The plotlines of some pieces were not always obvious, as they were sometimes waiting to be written by audience participation, inverting the traditional process of show-and-tell. In the installation piece Birdly, attendees could lie face-down on a reclined chair with attached armrests and ‘fly’ through a computer-generated 3D map of New York City – simulated wind from a fan included.

Meandering through the exhibition, visitors could smell their way through Goldilocks and the Three Bears in Goldilocks and the Three Bears: The Smelly Version, sniffing the scents of the forests as Goldilocks trod ahead, and inhaling the smell of freshly brewed coffee sitting beside the beds. Children and adults alike excitedly interacted with classic stories in a new way.

The plotlines of some pieces were not always obvious, as they were sometimes waiting to be written by audience participation, inverting the traditional process of show-and-tell.

Others tried surviving as an investigative photographer during the 1979 Iranian Revolution in the animated video game 1979 Revolution Game – snapping photographs of key leaders during protests and wrapping gauze around injured citizens.
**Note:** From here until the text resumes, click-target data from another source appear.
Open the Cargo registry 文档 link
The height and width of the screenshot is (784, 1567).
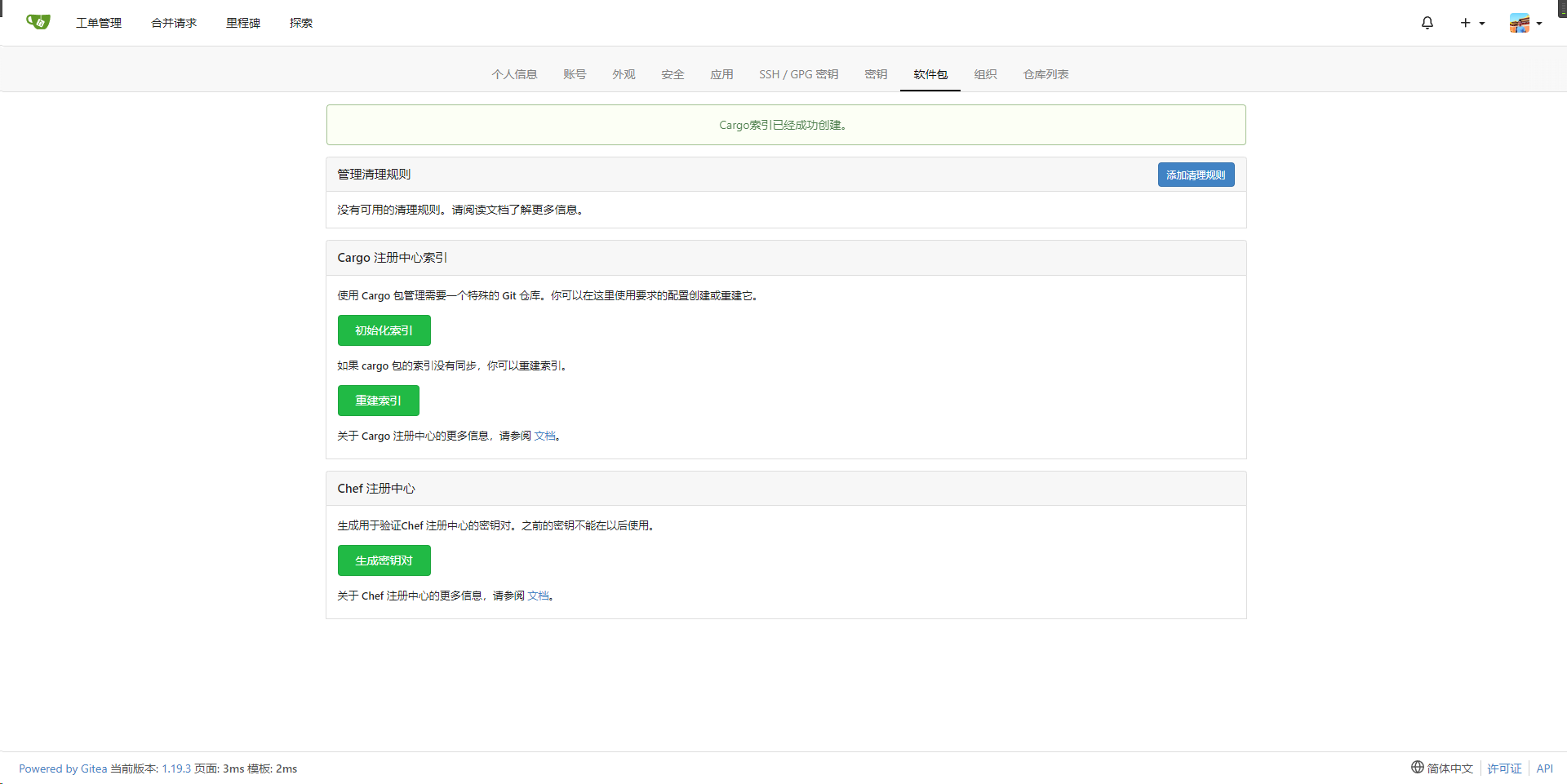[544, 436]
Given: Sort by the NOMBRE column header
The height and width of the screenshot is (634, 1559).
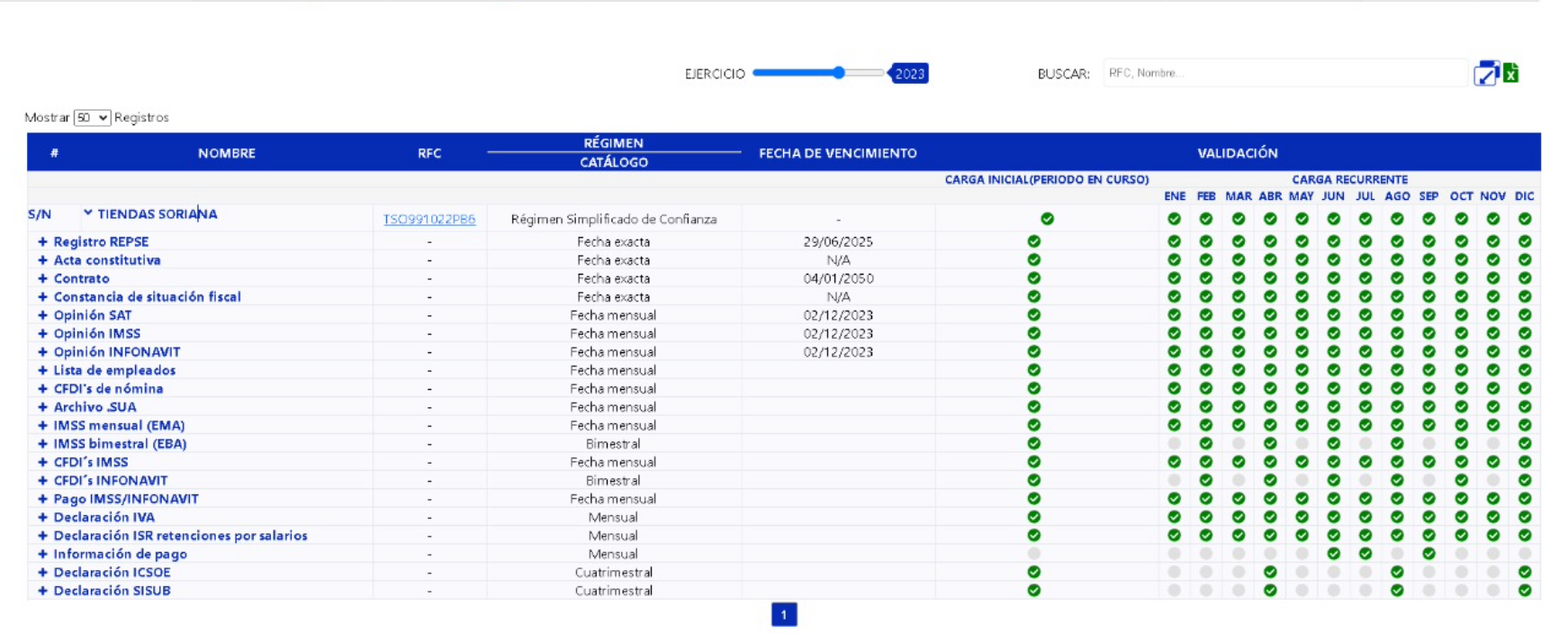Looking at the screenshot, I should pos(226,153).
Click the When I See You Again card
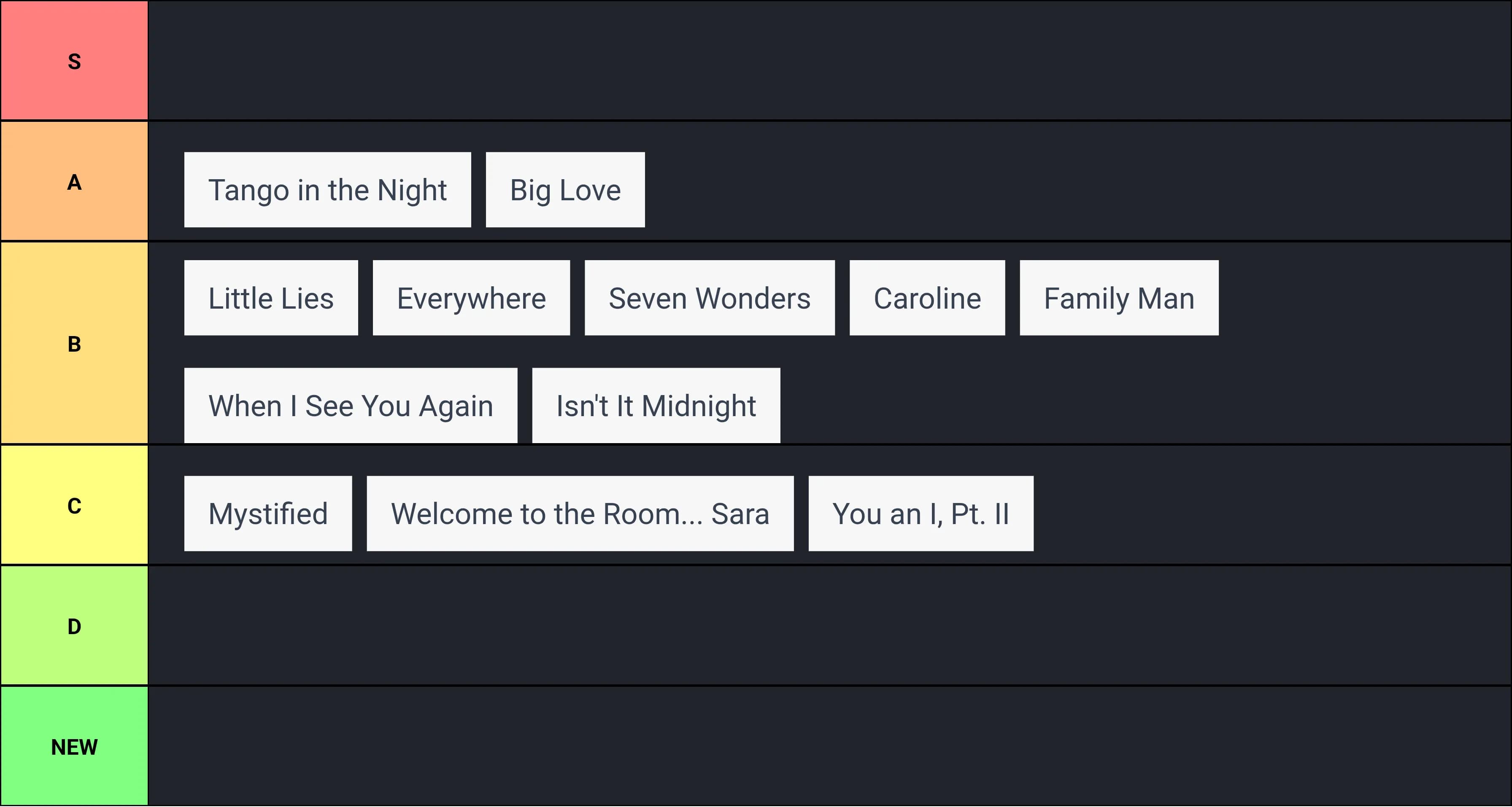This screenshot has height=807, width=1512. [351, 406]
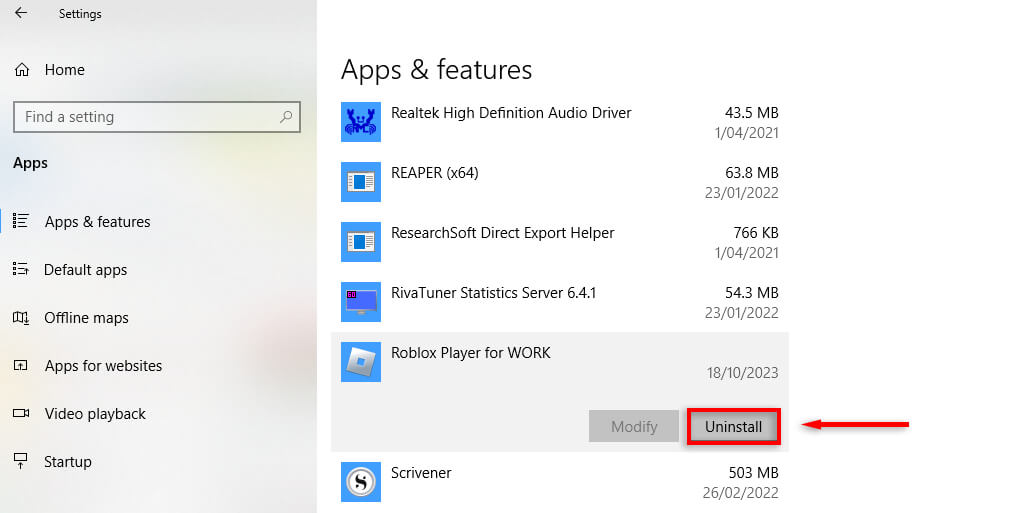Click the RivaTuner Statistics Server icon
Image resolution: width=1022 pixels, height=513 pixels.
[x=361, y=302]
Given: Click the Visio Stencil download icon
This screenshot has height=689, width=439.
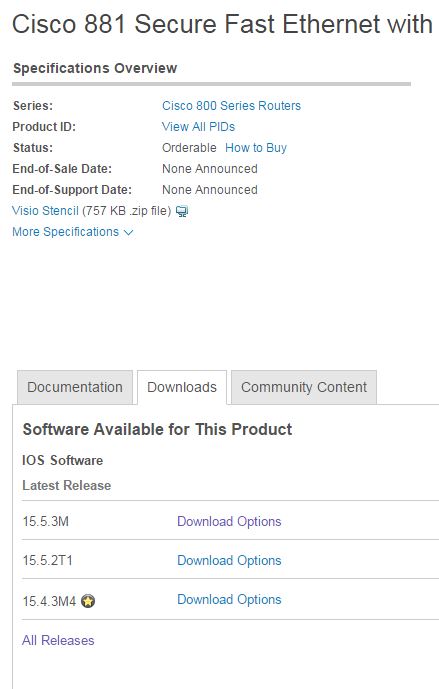Looking at the screenshot, I should (x=182, y=211).
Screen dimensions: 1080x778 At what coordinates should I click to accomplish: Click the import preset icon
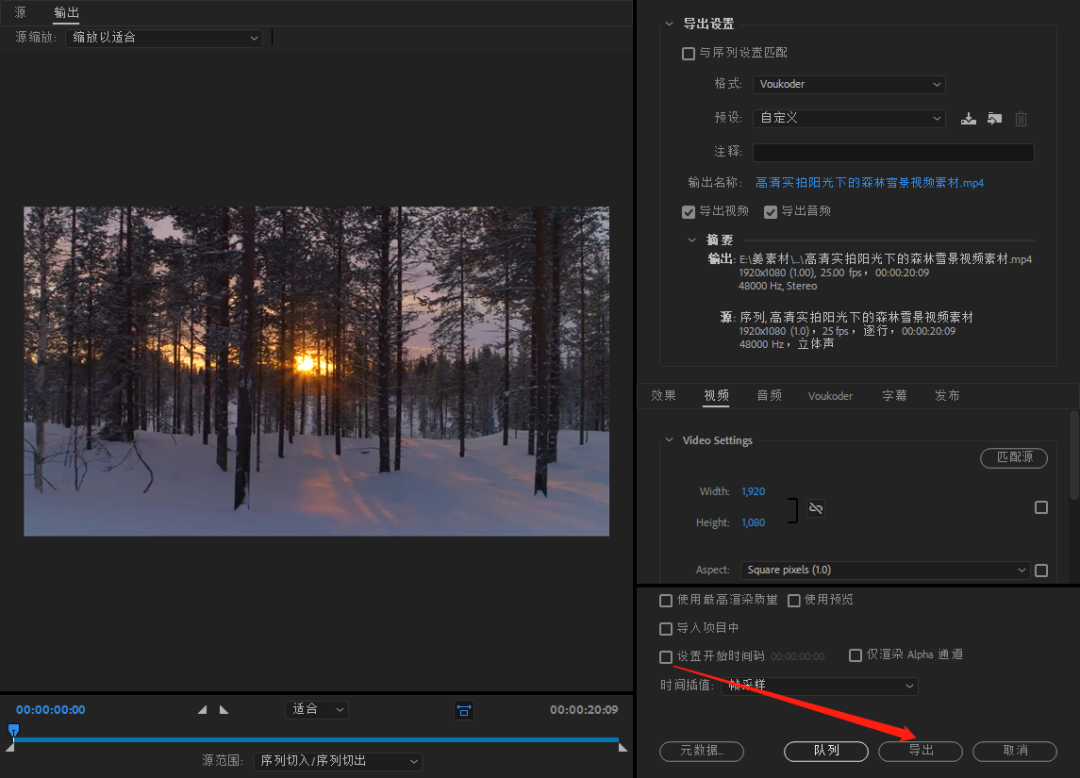tap(994, 119)

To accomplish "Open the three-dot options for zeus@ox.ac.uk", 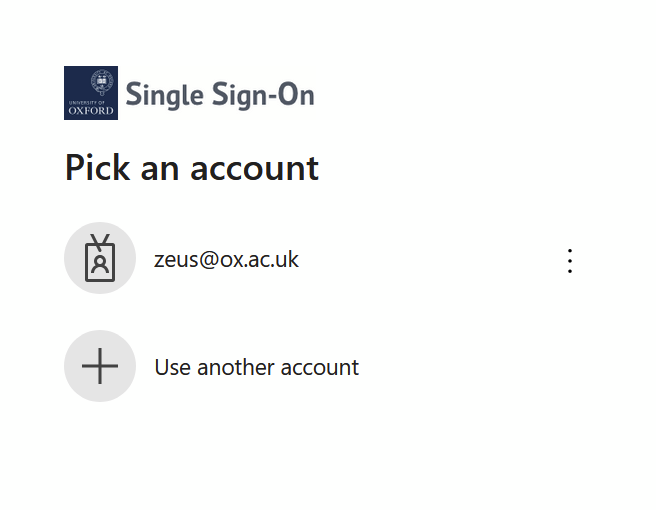I will 570,261.
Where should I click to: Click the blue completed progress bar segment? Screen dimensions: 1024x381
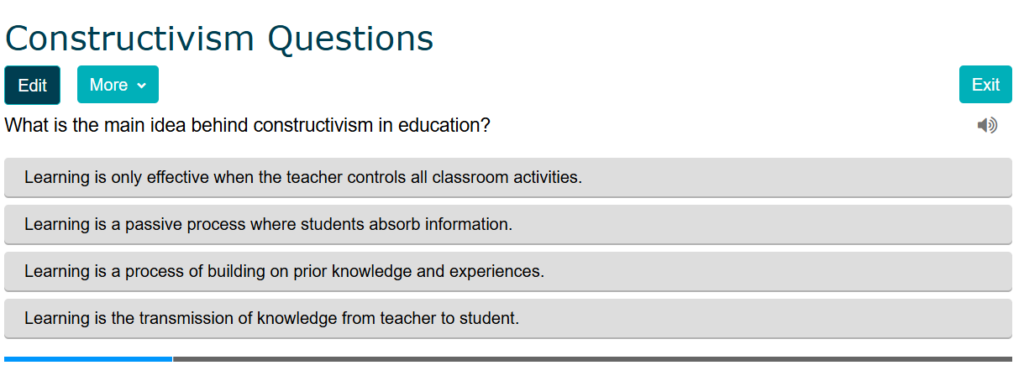(88, 359)
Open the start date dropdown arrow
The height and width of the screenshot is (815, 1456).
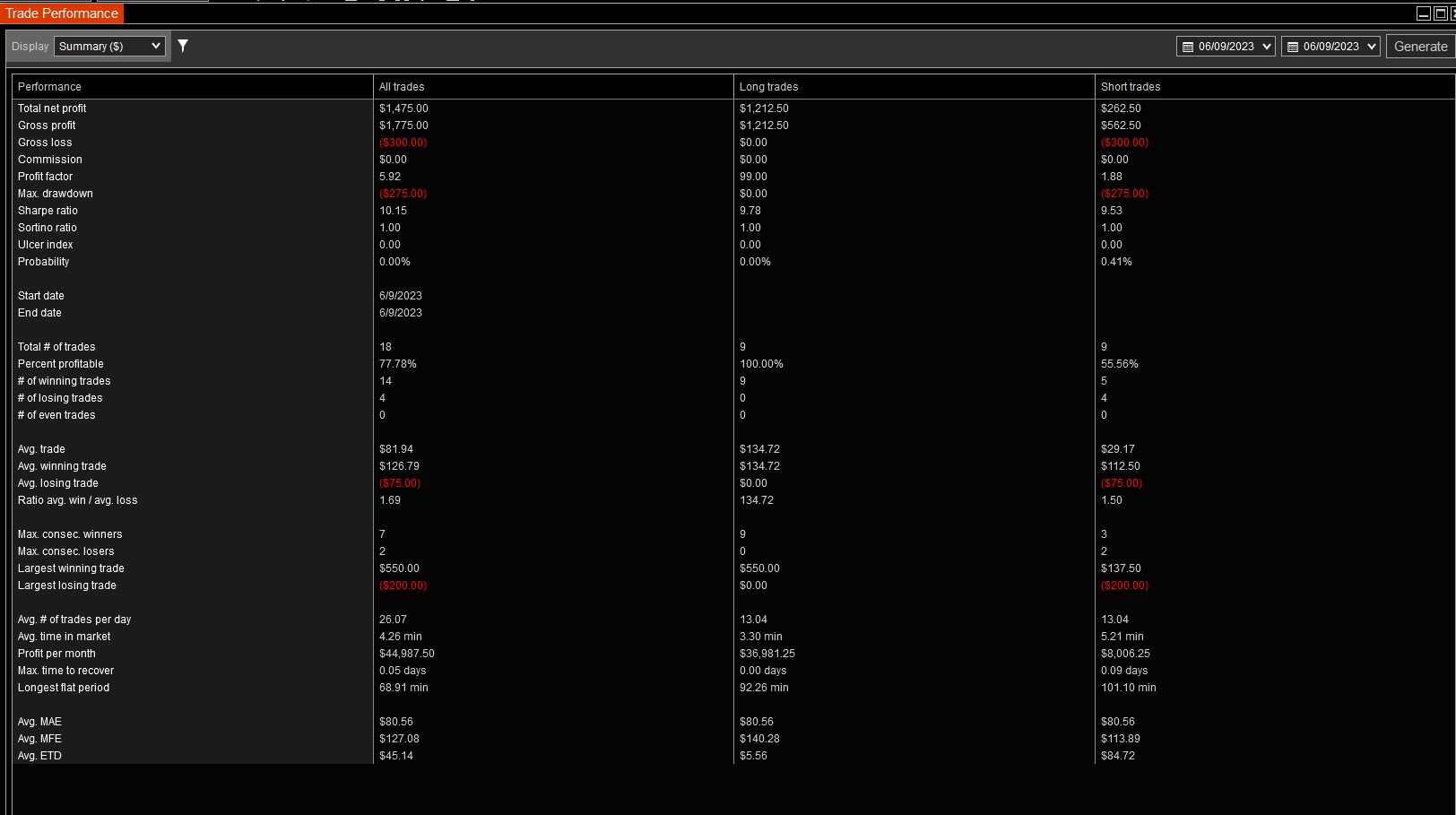(1267, 47)
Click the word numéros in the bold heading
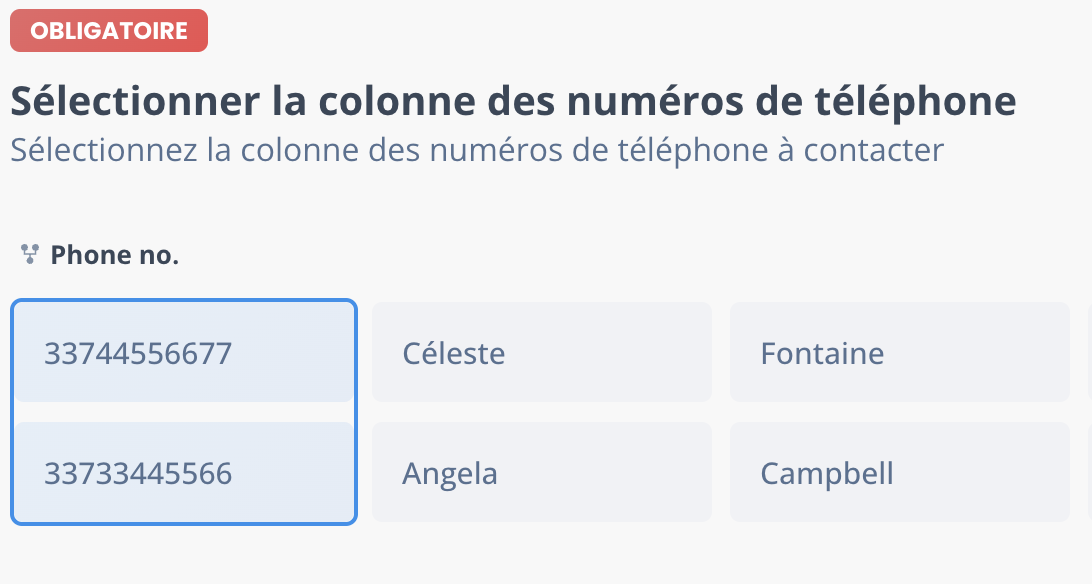 pyautogui.click(x=655, y=101)
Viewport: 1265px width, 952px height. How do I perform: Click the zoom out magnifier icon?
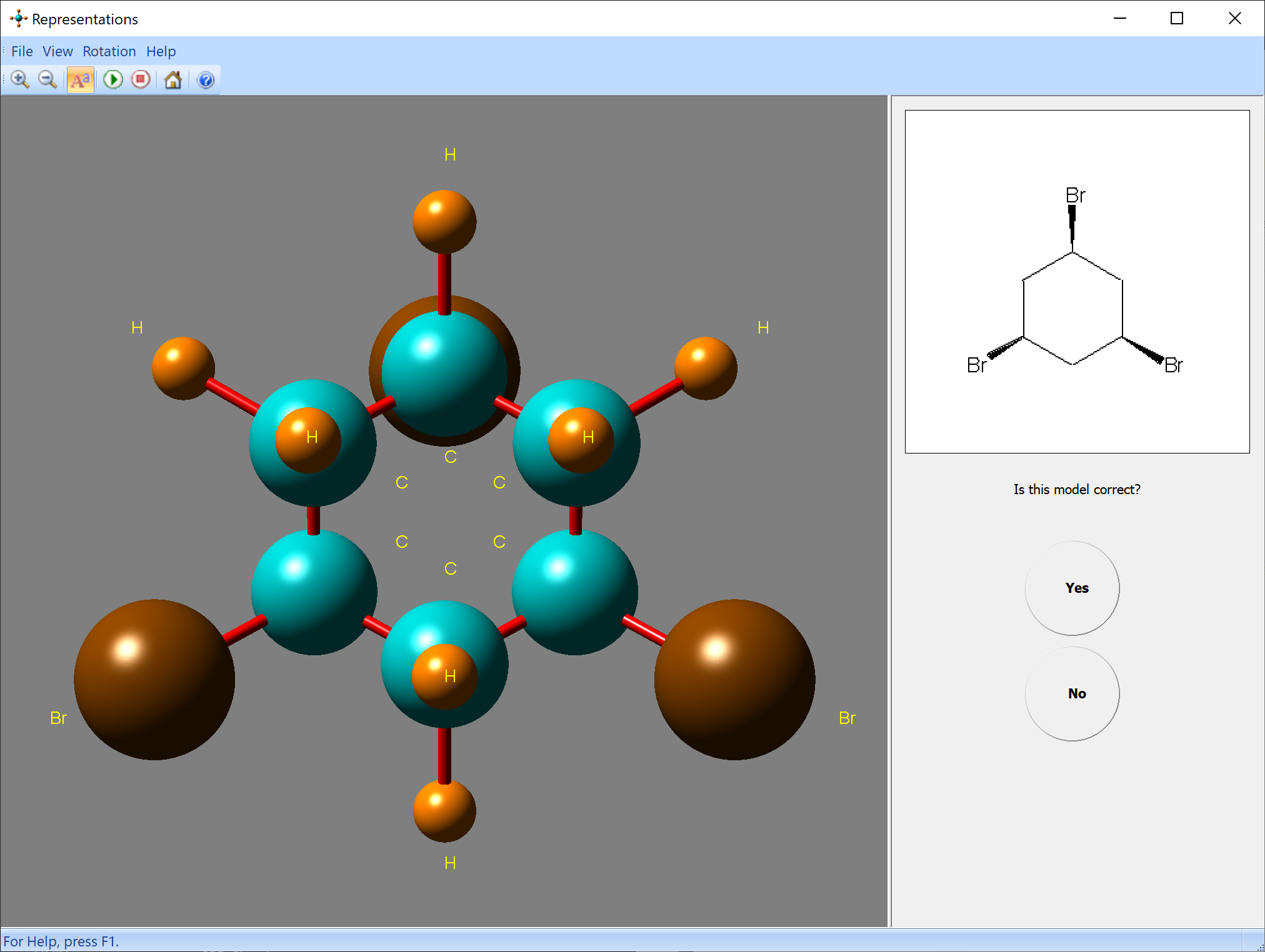tap(48, 80)
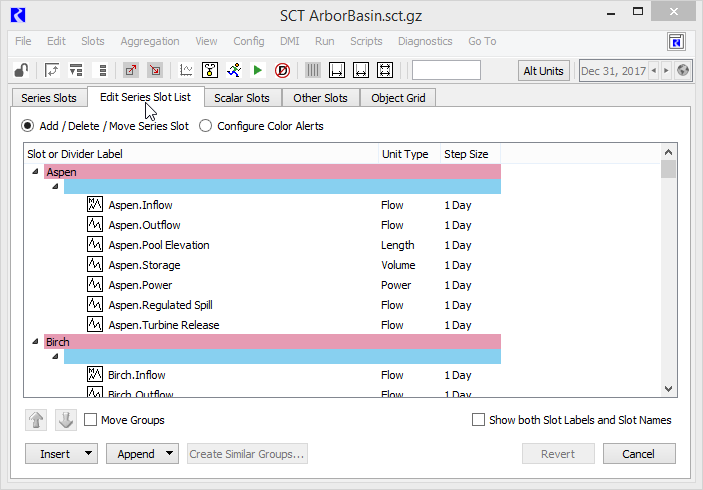Screen dimensions: 703x490
Task: Open the Aggregation menu
Action: (x=150, y=41)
Participants were also challenged to survive government interrogations by clicking different responses to their jailers’ questions, hoping the answers wouldn’t implicate them further.

For the environmentally minded, Bear 71 offered the ability to track the daily habits of a black bear in rural British Columbia by touching a floor-to-ceiling map projected on a wall, exploring the effects of deforestation and pollution on the bear’s daily habits as it interacted with its environment and other species. Live-cam videos showed the habitats of the bears in real time, allowing viewers to literally enter the natural world.

One piece, a short film called Possibilia by artist group DANIELS, allowed viewers to immerse themselves in a couple’s breakup. Intermittently, a viewer could choose from a number of panels on the bottom of the screen, and shift the scene both in terms of setting and energy level of the actors – customizing the anger and sadness with which actors would deliver lines and the room they were interacting in with not even a break mid-sentence from shift to shift. Customizable options faded away as the story progressed, driving home the inevitability of the final outcome.

“Sensory Stories” served as a reminder to visitors of the powerful truth that storytelling is indeed an art form, one that is continually and innovatively reimagined.